Simplicius, Constantius and Victorinus (Victorian(us)) (Simplicio, Costanzo e Vittoriano) are venerated as Christian martyrs of the 2nd century. Simplicius, was, according to tradition, a Christian of the Abruzzi region who was executed along with his two sons, Constantius and Victorian, during the reign of Marcus Aurelius. Their Passio contains all of the tropes of the genre. It is believed that the martyrdoms are genuine but that the three martyrs were not necessarily related to one another, but were executed together at Marsica.

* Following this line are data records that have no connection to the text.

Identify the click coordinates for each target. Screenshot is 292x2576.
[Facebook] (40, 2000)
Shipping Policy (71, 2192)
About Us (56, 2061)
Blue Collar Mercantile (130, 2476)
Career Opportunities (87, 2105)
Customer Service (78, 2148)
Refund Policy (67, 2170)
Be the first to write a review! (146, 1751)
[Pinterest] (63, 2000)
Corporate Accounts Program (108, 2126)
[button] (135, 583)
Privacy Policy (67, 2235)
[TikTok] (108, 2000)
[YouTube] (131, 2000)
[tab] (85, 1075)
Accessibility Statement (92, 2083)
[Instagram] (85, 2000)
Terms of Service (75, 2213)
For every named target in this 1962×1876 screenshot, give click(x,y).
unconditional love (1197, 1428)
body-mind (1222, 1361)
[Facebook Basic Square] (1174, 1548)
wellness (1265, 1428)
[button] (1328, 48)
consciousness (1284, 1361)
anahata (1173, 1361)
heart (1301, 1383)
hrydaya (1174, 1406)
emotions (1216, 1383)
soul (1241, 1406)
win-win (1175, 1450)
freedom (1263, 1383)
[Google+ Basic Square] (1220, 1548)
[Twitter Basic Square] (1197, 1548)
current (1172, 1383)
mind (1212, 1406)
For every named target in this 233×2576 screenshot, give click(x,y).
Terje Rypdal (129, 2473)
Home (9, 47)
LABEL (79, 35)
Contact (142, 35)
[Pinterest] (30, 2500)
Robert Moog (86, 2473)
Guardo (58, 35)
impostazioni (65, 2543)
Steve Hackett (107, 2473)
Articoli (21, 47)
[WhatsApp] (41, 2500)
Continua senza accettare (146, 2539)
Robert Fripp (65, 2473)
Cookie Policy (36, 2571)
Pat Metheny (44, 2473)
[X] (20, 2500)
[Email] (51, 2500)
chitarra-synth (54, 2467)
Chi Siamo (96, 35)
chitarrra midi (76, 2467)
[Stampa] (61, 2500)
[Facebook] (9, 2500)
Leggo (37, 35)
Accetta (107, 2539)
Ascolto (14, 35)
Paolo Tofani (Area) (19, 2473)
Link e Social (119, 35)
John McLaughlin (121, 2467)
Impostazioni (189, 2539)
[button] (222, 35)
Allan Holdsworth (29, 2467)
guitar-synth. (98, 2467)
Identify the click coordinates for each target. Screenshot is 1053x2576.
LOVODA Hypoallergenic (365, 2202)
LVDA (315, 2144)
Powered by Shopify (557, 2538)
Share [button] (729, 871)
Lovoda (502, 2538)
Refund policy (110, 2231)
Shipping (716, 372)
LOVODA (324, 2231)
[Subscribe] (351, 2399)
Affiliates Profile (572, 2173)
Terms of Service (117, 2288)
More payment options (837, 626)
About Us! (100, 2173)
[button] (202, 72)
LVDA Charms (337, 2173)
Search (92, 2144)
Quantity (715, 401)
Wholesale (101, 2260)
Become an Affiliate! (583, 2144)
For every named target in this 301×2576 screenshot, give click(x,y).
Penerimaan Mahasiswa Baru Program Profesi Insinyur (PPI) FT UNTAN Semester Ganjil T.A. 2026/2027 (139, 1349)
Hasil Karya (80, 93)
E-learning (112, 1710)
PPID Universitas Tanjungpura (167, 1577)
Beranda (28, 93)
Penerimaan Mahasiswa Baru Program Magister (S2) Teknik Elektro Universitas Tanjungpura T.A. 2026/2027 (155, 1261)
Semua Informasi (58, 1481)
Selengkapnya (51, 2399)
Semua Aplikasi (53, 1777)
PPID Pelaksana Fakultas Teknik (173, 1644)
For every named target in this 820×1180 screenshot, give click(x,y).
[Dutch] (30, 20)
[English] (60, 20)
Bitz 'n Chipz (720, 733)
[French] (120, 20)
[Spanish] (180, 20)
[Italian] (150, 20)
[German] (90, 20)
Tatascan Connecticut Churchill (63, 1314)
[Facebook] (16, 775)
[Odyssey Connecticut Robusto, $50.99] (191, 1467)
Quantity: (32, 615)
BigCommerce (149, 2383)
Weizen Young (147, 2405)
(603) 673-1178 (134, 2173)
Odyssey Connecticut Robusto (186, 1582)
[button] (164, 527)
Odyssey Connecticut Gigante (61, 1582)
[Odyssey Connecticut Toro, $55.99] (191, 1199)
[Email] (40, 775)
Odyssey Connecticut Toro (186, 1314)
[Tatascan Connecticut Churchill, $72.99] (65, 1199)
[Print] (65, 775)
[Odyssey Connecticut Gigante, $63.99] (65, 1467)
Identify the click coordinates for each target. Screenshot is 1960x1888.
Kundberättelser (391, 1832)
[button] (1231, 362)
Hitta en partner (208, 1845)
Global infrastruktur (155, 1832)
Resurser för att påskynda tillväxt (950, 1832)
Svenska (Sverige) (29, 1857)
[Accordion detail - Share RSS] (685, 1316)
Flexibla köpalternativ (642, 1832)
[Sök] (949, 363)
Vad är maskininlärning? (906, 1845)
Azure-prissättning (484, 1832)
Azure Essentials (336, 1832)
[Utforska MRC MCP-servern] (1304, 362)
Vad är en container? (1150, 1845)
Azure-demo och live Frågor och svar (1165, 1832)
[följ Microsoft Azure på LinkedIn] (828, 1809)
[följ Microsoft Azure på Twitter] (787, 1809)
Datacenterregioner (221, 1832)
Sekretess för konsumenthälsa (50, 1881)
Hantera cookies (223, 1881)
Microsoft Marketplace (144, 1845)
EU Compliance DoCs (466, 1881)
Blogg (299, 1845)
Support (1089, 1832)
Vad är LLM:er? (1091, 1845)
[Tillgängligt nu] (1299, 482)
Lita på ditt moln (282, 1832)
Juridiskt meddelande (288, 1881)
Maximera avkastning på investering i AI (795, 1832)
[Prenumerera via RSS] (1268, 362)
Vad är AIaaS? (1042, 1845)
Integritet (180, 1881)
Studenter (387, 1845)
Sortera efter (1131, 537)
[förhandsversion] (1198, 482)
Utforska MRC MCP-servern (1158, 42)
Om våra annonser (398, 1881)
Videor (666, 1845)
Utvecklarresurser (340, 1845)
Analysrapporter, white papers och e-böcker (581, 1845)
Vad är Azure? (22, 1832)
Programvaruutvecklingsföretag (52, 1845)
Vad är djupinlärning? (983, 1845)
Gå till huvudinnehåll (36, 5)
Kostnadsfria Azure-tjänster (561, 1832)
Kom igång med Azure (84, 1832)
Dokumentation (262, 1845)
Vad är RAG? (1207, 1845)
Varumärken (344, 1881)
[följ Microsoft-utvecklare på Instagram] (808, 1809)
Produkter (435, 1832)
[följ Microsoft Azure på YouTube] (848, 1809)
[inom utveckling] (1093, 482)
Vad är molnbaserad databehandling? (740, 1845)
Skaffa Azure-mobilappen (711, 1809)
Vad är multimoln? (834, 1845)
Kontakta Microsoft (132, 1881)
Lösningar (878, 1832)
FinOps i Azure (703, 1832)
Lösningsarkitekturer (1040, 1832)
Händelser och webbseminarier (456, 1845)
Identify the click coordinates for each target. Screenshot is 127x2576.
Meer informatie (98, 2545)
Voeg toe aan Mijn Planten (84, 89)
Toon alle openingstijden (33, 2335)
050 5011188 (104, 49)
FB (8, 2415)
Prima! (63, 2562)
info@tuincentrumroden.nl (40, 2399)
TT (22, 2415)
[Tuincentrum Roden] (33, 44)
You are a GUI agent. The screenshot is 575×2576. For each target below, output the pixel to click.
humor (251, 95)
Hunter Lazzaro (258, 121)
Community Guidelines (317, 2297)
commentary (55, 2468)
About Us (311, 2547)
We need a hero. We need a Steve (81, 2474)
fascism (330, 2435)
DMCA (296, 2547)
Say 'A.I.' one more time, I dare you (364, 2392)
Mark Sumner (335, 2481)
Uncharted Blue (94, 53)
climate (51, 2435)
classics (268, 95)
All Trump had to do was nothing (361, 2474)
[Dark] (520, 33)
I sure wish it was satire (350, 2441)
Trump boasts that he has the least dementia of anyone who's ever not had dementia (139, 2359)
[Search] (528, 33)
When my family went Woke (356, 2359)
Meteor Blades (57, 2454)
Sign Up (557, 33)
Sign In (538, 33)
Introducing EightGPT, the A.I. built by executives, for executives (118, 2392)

The earliest source on their lives dates from a Passio of 1406. The Passio states that Simplicius and his entire family, natives of Bourgogne, were baptized by Saint Januarius (not, according to Antonio Borrelli, the famous saint of Naples) during the reign of Antoninus Pius (138-161). Gaudentia, the wife of Simplicius, became a nun and withdrew to a monastery. At the same time, Simplicius and his two sons Constantius and Victorinus preached on behalf of their new religion. Pontius, the prefect in Gaul, was ordered to arrest all Christians; Simplicius and his two sons were arrested and led in front of the court, where they preached the Trinity and the Absolution. They were flogged and sent to Rome to be condemned to death.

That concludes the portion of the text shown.